In the beginning of my virtual schooling, I had a moment of panic every time I saw the alert that a test or assignment had been marked. For a while, I had moved as slowly as possible when I saw the alert, trying to convince myself not to care. But I always cared.
Because achieving good grades has become a symbol of my work ethic and intelligence, my idea of myself was — and often remains — too restricted to allow myself to “fail” without my self-esteem going down a notch.
Self-esteem can feel like a value — maybe even a percentage — in which success is a point, and failure a deduction. Often, success and failure are defined relative to other people. The people we’re around become our standard, and we either exceed, meet, or fall short of that standard.
Do you ever feel talented in something, like an art, and then feel disappointed in yourself when you find other people who are also good at it?
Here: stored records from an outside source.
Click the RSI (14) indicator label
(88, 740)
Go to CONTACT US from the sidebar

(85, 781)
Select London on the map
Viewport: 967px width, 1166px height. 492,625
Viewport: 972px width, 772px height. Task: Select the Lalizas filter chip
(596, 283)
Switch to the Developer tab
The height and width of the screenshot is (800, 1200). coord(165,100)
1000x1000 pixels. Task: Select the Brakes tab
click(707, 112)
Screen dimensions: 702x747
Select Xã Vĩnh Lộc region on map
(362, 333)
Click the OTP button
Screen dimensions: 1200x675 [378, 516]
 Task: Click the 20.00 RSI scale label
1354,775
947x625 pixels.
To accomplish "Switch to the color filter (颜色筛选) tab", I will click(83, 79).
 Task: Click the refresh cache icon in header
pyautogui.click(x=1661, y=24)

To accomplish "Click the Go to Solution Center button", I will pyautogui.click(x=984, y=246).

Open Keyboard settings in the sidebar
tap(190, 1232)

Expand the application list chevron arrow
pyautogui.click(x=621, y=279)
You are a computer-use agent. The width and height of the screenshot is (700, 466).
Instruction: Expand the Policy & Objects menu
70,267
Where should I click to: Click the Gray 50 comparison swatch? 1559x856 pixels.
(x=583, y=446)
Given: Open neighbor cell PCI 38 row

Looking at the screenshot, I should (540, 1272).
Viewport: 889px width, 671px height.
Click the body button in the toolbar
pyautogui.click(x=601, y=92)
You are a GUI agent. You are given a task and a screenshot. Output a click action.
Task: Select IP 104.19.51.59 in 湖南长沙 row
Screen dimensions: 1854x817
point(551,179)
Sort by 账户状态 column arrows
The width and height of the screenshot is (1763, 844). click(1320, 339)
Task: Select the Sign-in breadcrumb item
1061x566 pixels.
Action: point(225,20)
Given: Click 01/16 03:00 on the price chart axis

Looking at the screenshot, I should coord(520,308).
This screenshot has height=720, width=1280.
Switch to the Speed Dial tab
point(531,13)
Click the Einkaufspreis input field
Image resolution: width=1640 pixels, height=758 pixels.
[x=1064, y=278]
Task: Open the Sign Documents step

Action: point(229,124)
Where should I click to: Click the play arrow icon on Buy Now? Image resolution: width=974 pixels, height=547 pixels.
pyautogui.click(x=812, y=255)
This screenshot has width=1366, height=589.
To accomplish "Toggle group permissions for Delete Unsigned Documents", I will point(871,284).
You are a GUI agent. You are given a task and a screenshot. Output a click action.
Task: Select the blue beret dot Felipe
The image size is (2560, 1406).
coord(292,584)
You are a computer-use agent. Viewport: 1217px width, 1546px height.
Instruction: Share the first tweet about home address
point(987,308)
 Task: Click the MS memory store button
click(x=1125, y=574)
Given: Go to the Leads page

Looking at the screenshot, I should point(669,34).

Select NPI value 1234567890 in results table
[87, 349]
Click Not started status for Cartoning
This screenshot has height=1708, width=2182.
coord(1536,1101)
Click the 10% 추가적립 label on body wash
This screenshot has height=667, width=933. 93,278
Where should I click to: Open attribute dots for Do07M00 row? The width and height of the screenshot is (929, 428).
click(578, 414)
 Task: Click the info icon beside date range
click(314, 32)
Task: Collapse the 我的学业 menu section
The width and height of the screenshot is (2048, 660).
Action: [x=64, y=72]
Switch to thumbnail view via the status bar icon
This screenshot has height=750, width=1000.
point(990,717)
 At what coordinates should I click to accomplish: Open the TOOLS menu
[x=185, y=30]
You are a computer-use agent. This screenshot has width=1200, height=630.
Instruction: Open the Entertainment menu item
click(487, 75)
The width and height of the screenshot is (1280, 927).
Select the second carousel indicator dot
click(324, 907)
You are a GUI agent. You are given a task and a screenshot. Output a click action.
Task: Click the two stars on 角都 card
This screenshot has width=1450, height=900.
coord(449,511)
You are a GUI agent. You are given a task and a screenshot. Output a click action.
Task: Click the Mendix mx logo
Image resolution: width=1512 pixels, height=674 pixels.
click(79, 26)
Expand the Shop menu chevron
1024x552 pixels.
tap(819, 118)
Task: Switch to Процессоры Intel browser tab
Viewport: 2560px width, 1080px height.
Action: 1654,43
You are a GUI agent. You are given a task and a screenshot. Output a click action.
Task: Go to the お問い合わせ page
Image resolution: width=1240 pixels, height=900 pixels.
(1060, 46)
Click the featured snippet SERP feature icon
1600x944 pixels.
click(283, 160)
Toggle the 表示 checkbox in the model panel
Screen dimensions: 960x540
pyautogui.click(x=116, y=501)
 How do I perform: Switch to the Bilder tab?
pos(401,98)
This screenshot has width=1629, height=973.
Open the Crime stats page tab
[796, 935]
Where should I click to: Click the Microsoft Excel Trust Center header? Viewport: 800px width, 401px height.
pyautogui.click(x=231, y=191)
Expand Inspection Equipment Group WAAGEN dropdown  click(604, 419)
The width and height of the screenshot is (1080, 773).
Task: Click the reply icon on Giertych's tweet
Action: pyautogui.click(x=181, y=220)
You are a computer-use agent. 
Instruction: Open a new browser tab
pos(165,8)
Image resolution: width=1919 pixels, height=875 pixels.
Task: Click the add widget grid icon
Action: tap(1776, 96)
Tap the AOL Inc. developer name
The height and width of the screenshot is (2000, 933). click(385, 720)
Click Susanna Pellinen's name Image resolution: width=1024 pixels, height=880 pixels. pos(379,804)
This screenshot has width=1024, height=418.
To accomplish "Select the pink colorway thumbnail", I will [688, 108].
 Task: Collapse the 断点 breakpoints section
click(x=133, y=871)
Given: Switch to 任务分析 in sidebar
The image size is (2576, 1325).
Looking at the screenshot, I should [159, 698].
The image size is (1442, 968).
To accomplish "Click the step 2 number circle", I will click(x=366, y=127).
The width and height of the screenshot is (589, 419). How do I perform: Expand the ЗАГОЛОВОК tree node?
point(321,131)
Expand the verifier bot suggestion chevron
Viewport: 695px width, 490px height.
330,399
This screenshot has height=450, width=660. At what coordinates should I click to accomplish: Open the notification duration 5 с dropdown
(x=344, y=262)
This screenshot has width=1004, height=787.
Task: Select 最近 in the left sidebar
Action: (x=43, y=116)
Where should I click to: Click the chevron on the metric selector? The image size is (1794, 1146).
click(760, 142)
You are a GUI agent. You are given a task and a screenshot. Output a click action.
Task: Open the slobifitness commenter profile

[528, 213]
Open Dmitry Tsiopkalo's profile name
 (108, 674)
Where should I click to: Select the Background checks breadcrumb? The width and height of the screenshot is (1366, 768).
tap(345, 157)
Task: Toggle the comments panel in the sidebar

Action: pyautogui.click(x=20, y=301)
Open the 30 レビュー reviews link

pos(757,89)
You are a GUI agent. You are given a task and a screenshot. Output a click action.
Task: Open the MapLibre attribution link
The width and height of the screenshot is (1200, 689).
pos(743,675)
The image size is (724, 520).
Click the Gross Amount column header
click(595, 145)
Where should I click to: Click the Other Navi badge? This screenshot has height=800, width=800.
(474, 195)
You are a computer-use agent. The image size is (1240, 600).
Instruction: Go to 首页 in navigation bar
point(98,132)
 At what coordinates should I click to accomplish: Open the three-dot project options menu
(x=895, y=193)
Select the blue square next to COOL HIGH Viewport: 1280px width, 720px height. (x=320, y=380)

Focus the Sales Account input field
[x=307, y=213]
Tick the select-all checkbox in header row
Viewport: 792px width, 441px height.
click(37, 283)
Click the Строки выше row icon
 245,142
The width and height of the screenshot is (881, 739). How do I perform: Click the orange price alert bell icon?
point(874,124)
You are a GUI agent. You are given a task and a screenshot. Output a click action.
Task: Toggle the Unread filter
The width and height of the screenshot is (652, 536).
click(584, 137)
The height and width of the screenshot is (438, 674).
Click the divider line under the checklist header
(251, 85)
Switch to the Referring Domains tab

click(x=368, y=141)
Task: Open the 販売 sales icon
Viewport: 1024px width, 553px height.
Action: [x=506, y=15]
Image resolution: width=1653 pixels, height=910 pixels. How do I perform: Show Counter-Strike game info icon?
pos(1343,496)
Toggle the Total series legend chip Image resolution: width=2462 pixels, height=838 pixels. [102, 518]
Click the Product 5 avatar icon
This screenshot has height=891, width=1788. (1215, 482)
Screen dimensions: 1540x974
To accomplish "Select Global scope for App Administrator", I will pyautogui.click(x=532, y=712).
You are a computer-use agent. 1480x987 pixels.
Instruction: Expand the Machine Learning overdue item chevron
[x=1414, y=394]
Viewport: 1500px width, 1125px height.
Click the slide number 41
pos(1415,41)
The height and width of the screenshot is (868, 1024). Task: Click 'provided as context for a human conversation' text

Particularly in person, when someone outdoes me, there’s this kind of stiff feeling. I smile, and offer some nice canned responses, but can’t quite pretend that it doesn’t bother me.
I also find myself applying these standards to other people.
When I get particularly stressed about trying to excel in everything, I find myself more judgemental of others.
On the other hand, if I feel like I am keeping perspective, it can breed a special kind of arrogance where I look down upon the world’s foolishness.
In both situations, I put myself on a pedestal, considering myself above others because I meet a certain criteria. And when I raise myself above others, that means there is a height to fall from; if I don’t meet that criteria anymore, then I have “fallen” to the same level as others. Realising that I’ve been judging others for something I do all the time isn’t a great feeling, and it’s one that I’m becoming all too familiar with.
Perhaps we need to leave space for a more complex and compassionate understanding of ourselves and others, as co-learners. Everyone has something to offer, and the world is too complicated to be forced into simple definitions of ‘worthy’ and ‘unworthy’. We need to separate the idea of our basic worth from the other parts of who we are and what we do.
To start, we need to inch out of the cycle of judgement. Sometimes we have to start by loosening our unhealthy grip on the idea of what we should be, and not getting angry with ourselves when we make a mistake. Other times, it can feel self-serving to forgive ourselves first when we continue to judge others, and we need to offer that compassion to our peers first.
As for failures, maybe we should put them into perspective. It can be easy to feel like a “failure” or think that a day was a “failure”, but people and things fail relative to a criteria, not inherently or in their entirety. And failures are just part of a series of natural causes
and effects — in other words, they’re bigger than us.
At the end of the day, I have some degree of faith that no matter how terrible a moment feels, it’s going to be okay. Because the universe will keep going, and I will be able to move on with it. Just like how each step when walking requires a small “fall”, I fail as a part of living.
Be willing to fail, persevere, and be patient with yourself. That’s all you can do.